··· Task inputs

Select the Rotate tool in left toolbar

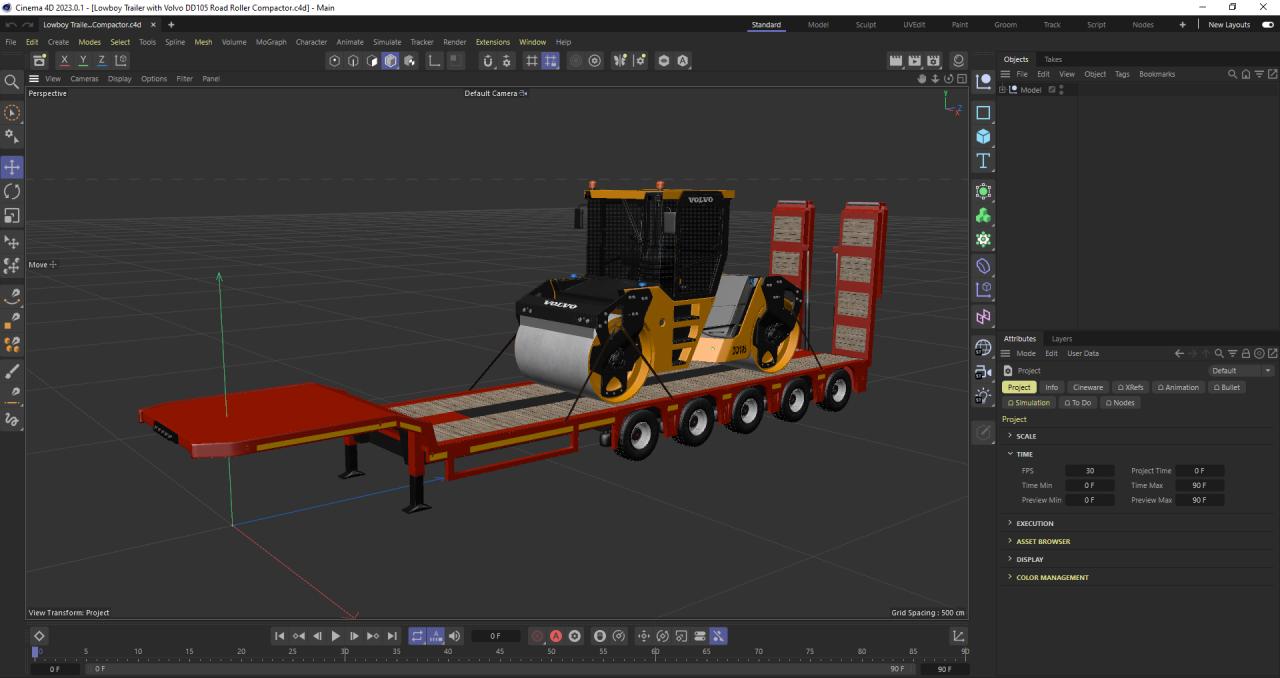click(12, 191)
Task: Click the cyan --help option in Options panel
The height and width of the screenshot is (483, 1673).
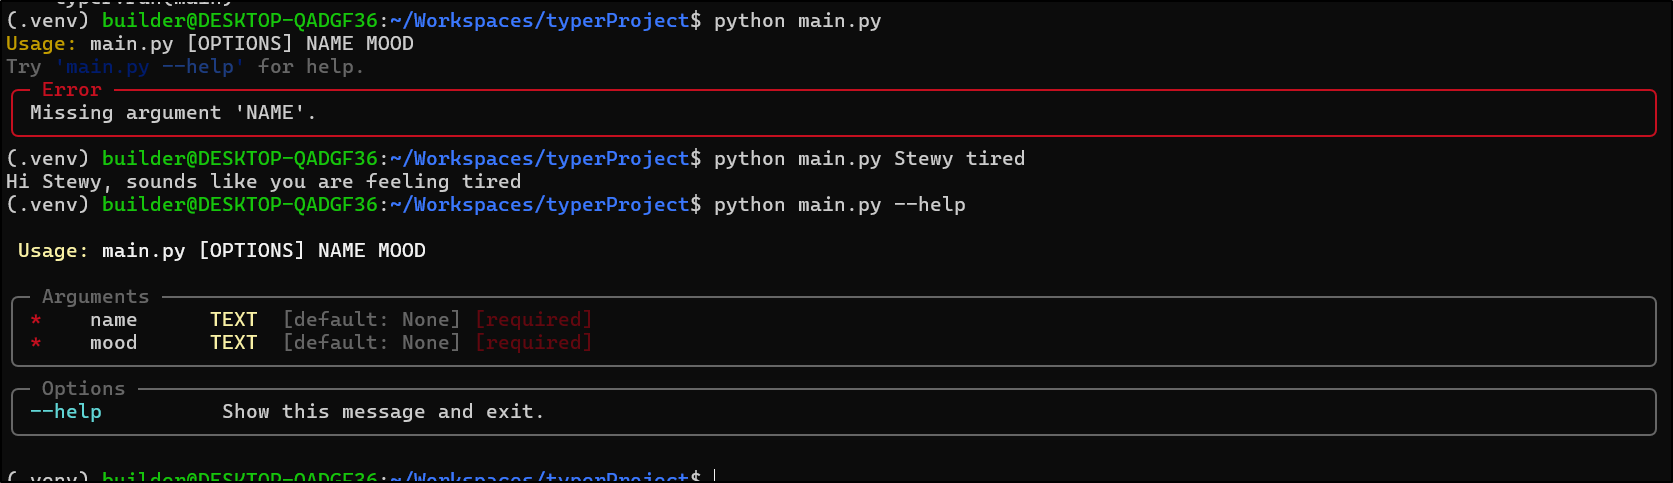Action: click(66, 412)
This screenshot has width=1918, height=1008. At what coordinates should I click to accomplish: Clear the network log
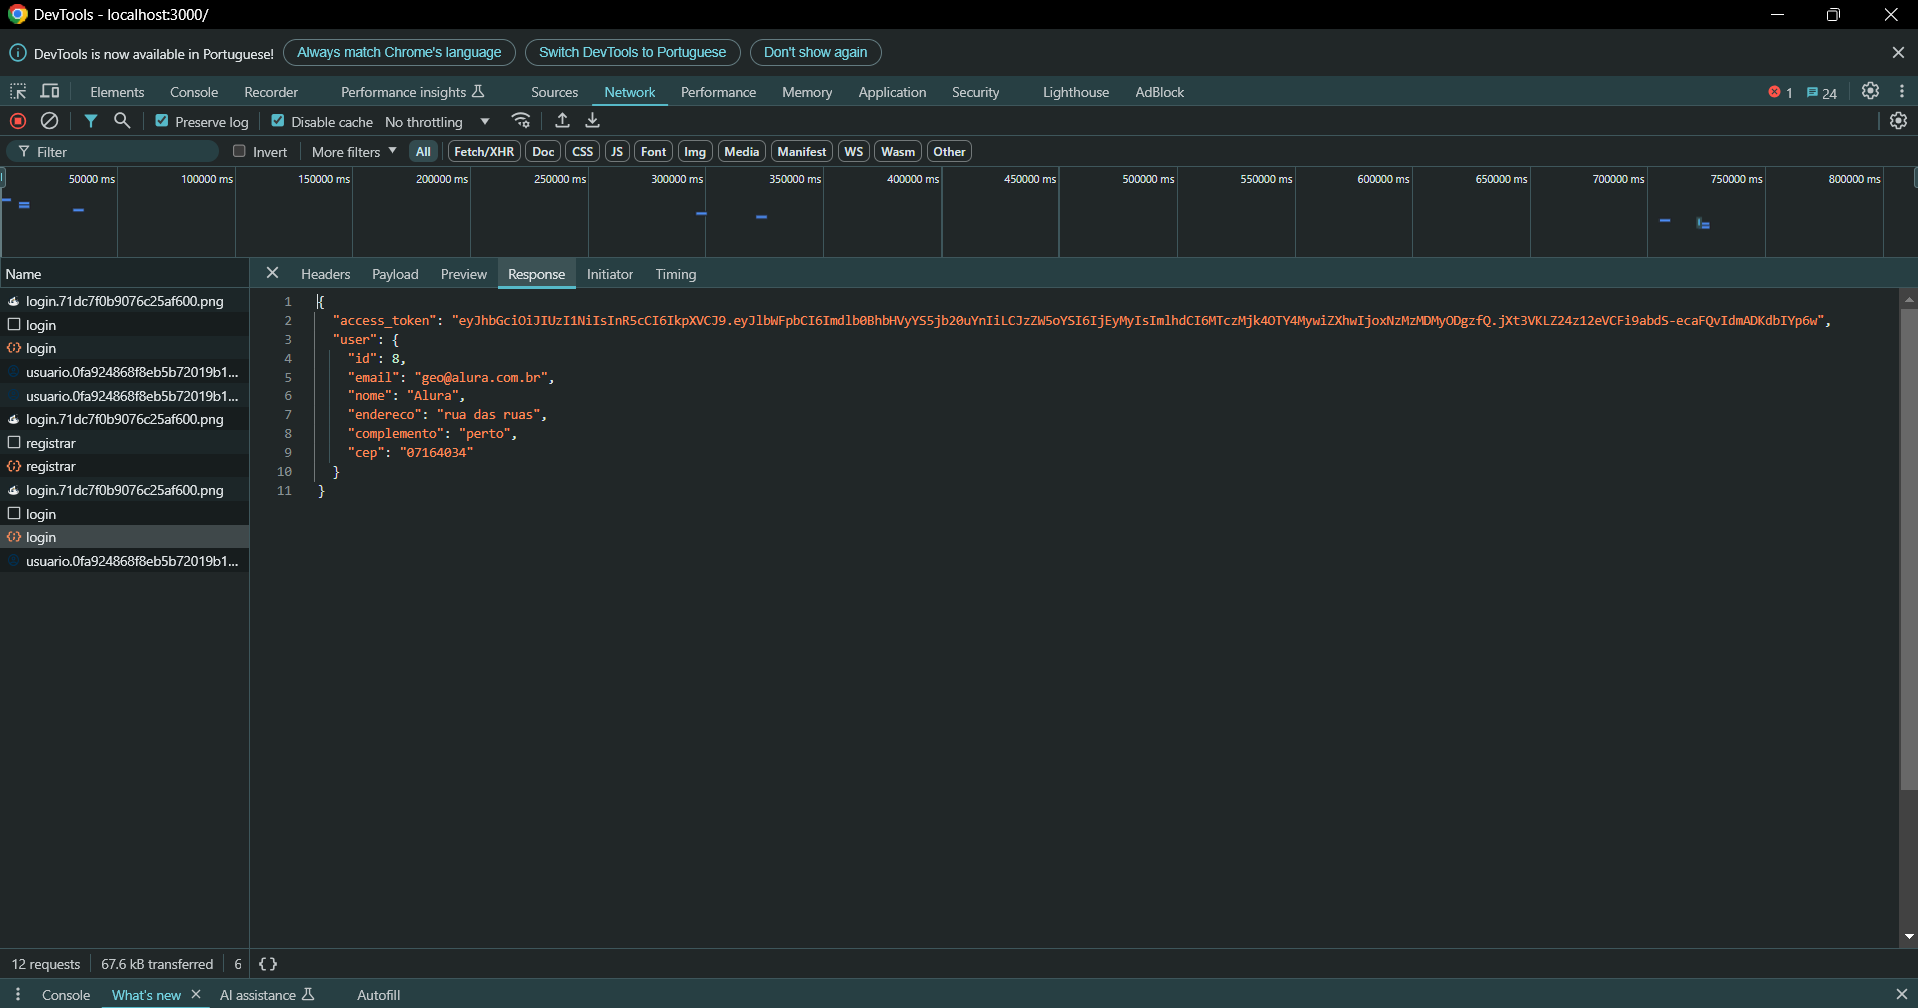click(x=49, y=121)
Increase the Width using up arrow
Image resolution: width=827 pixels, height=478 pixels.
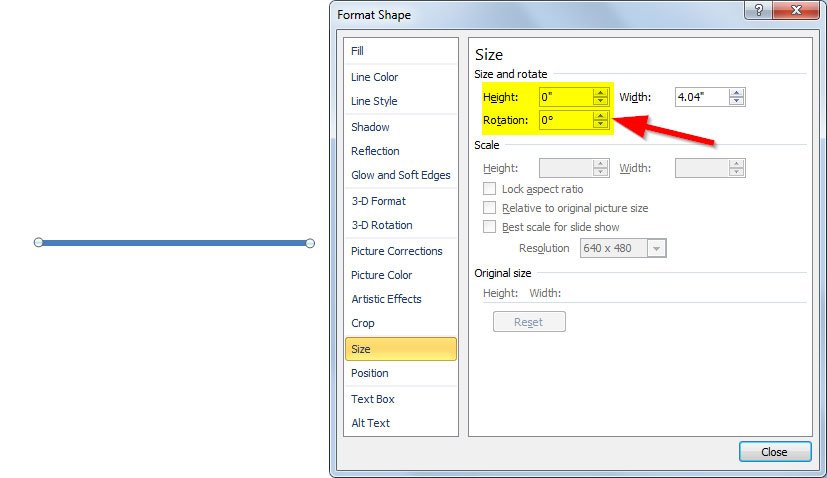(x=736, y=93)
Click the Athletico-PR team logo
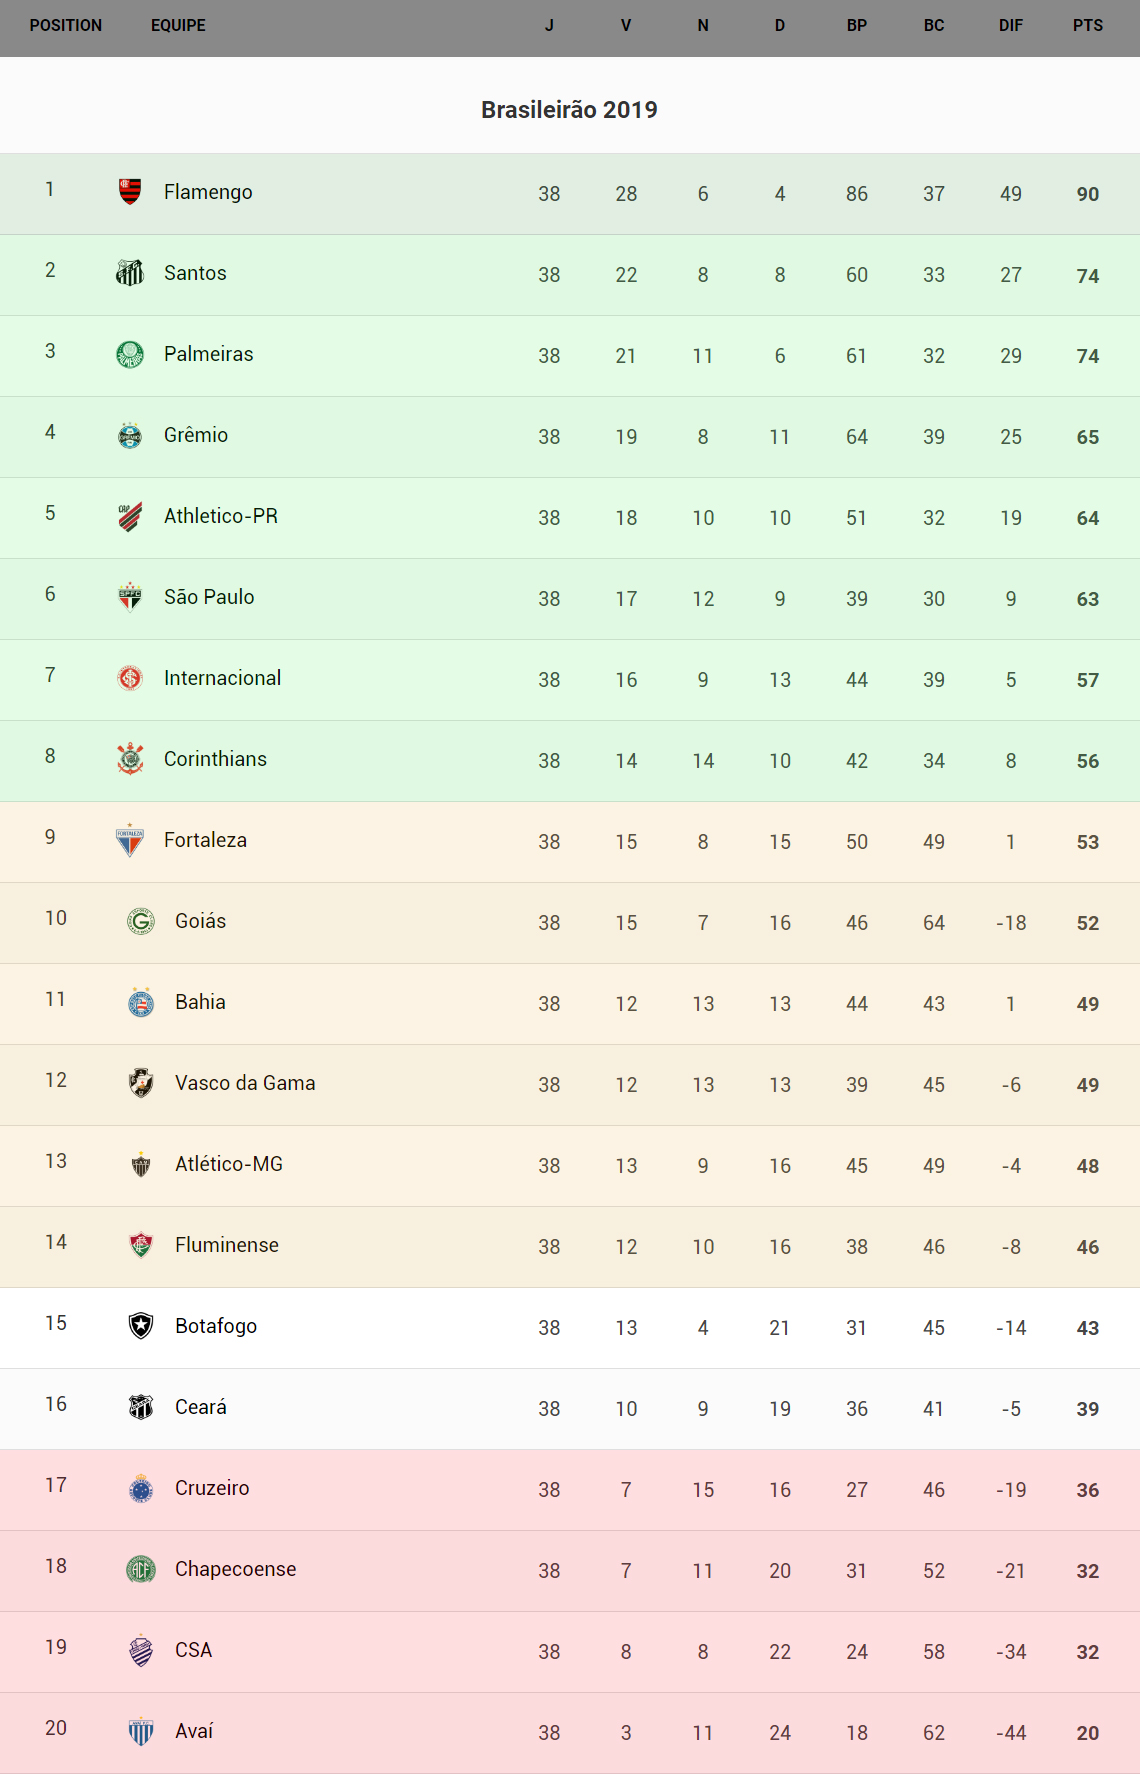Viewport: 1140px width, 1776px height. (130, 516)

······

Directions for this task –
The required output consists only of the lines from the one containing "Task: Click the" to the last line of the material, reproduced exactly, pictures excluded.

Answer space –
Task: Click the cyan --help option in Options panel
The height and width of the screenshot is (483, 1673).
Action: click(66, 412)
This screenshot has width=1918, height=1008. At what coordinates should I click to accomplish: Clear the network log
click(x=49, y=121)
Increase the Width using up arrow
Image resolution: width=827 pixels, height=478 pixels.
(x=736, y=93)
Click the Athletico-PR team logo
Viewport: 1140px width, 1776px height. (130, 516)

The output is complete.